Abaixo, os principais indicadores de taxas anuais para pessoas físicas e jurídicas:

Modalidade Taxa Anual (Janeiro/2026) Variação no Mês
Cartão de Crédito Rotativo 424,5% -13,7 p.p. (recuo)
Cartão Parcelado 194,9% +6,8 p.p.
Crédito para Pessoas Físicas (Média) 61,0% +0,9 p.p.
Crédito para Empresas (Média) 25,2% +1,6 p.p.
Crédito Direcionado (Habitação/Rural) 11,2% Estável

Os Perigos do Cartão de Crédito

Embora o rotativo (quando você não paga o total da fatura) tenha tido um recuo nas taxas, ele ainda opera em níveis estratosféricos de 424,5% ao ano.

  • Regra dos 30 dias: Lembre-se que o rotativo só pode ser usado por um mês. Após esse período, o banco é obrigado a parcelar a dívida, mas a taxa desse parcelamento também subiu forte em janeiro, chegando a quase 195% ao ano.

  • Outras Altas: O financiamento de veículos e o crédito pessoal não consignado também ficaram mais caros para o consumidor final.
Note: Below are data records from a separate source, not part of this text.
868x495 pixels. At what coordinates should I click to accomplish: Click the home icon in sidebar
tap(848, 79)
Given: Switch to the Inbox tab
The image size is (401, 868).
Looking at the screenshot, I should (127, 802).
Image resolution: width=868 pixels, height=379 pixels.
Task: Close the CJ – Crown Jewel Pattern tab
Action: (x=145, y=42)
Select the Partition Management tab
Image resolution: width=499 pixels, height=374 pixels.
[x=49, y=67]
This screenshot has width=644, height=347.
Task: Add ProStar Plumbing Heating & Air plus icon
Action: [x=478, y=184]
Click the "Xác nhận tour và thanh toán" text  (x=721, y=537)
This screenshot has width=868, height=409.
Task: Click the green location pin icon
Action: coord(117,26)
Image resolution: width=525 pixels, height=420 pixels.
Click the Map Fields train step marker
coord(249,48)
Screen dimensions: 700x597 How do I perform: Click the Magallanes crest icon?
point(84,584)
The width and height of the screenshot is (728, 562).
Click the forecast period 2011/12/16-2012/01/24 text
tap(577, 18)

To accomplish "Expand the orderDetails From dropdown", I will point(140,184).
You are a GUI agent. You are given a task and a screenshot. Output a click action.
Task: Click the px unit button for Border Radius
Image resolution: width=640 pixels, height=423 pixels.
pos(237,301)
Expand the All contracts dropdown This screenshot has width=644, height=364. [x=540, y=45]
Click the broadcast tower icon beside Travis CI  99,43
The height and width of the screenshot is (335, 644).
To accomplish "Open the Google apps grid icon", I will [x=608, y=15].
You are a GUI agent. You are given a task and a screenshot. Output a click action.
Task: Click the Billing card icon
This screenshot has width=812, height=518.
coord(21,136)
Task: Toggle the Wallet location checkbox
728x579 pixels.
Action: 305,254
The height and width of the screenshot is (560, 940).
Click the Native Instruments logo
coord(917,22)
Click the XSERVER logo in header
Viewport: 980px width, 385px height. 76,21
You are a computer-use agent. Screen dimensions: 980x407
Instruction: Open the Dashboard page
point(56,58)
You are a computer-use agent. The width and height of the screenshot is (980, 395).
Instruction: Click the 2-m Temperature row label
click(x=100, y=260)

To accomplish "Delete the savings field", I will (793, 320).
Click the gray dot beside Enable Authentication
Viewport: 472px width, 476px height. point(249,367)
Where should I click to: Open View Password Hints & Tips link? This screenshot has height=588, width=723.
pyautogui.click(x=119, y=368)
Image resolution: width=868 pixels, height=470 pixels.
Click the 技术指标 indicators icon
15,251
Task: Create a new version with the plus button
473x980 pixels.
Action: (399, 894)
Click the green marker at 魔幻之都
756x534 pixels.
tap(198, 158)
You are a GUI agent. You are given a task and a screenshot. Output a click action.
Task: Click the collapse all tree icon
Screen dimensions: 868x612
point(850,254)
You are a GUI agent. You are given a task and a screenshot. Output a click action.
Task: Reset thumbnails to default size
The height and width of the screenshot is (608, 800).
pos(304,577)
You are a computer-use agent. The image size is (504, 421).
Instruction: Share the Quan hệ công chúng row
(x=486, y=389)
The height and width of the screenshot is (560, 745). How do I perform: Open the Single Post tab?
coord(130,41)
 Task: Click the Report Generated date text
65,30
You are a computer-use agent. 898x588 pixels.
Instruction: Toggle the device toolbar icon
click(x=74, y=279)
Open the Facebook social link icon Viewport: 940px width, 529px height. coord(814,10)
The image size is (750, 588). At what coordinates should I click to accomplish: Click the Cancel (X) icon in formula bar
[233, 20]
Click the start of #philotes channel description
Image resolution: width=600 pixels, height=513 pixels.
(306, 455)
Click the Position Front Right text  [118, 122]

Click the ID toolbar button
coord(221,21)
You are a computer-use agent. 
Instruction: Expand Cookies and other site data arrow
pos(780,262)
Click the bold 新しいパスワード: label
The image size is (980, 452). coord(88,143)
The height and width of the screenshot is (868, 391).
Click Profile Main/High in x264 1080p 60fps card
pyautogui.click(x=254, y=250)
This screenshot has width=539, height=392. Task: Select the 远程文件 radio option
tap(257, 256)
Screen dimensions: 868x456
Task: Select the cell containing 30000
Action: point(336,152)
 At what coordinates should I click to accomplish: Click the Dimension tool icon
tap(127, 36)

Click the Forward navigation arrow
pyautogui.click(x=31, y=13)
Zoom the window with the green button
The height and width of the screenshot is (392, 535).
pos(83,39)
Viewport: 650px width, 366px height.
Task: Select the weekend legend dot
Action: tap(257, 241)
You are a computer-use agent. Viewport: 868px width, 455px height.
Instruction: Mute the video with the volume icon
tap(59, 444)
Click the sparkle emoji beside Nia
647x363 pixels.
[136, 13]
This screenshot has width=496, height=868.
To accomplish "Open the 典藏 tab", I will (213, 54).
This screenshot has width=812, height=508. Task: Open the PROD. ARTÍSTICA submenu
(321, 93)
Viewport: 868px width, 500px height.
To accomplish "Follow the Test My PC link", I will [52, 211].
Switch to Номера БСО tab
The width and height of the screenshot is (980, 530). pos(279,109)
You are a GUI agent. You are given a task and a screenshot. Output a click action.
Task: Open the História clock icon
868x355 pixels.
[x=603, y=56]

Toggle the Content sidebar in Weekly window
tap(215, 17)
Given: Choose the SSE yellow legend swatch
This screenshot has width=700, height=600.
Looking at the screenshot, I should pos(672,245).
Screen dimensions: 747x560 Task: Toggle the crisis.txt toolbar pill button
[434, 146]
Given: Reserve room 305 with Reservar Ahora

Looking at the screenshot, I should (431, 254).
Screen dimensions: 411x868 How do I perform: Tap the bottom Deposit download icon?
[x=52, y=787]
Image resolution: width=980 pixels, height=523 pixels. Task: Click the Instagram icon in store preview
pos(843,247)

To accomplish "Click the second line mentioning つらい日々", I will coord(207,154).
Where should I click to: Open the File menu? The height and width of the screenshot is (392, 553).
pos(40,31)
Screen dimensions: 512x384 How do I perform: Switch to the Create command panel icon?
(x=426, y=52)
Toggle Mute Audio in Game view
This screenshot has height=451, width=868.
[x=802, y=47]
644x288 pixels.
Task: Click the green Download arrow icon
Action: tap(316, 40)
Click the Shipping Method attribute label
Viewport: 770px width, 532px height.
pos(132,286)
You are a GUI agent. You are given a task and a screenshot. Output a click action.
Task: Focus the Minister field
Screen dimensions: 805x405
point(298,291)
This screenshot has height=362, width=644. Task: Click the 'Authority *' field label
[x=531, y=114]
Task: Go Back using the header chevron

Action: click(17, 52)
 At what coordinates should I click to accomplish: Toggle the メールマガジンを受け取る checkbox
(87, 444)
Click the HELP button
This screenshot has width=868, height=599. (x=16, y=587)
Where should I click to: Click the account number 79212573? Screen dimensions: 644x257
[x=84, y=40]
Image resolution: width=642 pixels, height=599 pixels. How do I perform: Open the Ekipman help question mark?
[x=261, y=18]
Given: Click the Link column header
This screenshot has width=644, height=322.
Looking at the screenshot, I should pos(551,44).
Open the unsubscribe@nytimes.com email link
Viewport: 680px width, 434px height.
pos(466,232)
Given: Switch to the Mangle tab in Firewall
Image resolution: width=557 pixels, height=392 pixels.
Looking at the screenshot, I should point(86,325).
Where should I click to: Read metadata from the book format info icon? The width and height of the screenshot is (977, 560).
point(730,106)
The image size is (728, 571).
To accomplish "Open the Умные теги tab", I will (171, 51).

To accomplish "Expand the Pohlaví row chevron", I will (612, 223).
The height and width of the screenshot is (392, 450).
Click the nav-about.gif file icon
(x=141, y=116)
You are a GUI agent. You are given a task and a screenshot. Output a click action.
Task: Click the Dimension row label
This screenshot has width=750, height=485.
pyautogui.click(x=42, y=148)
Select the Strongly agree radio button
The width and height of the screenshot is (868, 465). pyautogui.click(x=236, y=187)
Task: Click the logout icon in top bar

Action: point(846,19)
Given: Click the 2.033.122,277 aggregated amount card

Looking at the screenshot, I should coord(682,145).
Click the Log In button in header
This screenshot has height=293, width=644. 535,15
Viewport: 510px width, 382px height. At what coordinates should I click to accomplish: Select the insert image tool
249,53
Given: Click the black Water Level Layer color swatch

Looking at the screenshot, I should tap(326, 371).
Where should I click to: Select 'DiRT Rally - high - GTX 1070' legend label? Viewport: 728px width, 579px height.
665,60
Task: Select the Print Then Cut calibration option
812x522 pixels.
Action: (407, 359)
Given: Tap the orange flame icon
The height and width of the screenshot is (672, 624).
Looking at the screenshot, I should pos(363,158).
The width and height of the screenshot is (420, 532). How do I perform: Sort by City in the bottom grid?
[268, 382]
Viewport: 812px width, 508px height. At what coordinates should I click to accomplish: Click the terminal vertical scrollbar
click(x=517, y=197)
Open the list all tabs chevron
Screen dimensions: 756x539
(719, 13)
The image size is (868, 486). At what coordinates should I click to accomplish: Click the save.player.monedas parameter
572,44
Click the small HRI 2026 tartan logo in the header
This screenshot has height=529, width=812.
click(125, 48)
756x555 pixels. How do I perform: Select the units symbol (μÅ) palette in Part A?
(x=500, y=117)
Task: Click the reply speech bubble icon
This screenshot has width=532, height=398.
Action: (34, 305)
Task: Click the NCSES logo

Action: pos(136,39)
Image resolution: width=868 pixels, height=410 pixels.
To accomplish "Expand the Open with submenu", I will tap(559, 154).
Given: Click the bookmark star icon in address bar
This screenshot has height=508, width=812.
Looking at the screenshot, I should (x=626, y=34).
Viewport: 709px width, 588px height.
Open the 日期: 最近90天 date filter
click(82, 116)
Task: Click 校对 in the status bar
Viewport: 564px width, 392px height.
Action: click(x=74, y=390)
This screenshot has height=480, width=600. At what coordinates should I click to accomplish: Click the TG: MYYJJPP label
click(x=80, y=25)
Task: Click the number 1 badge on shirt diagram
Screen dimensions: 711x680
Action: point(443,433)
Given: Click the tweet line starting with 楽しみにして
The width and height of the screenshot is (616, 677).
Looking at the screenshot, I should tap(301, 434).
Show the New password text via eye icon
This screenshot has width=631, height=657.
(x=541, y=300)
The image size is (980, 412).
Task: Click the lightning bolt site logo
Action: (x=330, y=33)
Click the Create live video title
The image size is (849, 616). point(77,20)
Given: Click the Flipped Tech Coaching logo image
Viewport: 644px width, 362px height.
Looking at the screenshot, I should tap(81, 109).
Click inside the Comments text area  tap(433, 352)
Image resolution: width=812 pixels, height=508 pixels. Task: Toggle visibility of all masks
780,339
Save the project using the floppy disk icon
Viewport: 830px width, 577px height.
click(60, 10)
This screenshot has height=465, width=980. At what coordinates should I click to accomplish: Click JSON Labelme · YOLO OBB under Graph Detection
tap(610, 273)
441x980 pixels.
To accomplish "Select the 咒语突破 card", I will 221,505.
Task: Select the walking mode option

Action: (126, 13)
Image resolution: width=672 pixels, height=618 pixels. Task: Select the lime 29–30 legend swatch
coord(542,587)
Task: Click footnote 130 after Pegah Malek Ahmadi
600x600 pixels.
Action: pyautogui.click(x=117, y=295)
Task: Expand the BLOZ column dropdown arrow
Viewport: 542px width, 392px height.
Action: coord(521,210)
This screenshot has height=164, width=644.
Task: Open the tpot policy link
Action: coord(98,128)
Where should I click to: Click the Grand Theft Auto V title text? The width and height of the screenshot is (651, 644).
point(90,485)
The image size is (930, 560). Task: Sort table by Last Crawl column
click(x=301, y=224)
Por que os juros estão subindo?

A alta bancária é um reflexo direto da Taxa Selic, que está no seu maior nível desde 2006. O Banco Central utiliza os juros altos como um “balde de água fria” na economia:

  1. Encarece o crédito: As pessoas compram menos parcelado.

  2. Estimula a poupança: Fica mais vantajoso deixar o dinheiro rendendo.

  3. Controle da Inflação: Com menos consumo, os preços tendem a parar de subir.


Inadimplência e Endividamento

Com o dinheiro mais caro, a dificuldade para pagar as contas aumentou:

  • Inadimplência: Atingiu 5,2% para as famílias (atrasos acima de 90 dias).

  • Comprometimento de Renda: Em média, as famílias brasileiras estão usando 29,2% do que ganham apenas para pagar parcelas de dívidas.

  • Endividamento Total: Quase metade da renda anual das famílias (49,7%) já está comprometida com algum tipo de dívida (empréstimos, financiamentos ou cartões).


Dica de Planejamento Financeiro

Neste cenário de Selic a 15%, a recomendação de especialistas é evitar ao máximo o uso do cartão de crédito para “completar o mês” e priorizar a quitação de dívidas com juros flutuantes.

O que é o Spread Bancário? O relatório também mostrou que o spread (a diferença entre o que o banco paga para pegar dinheiro e o que ele cobra de você) subiu para 21,9 pontos percentuais. Isso significa que, além do custo do dinheiro estar alto, a margem de lucro e risco dos bancos também aumentou.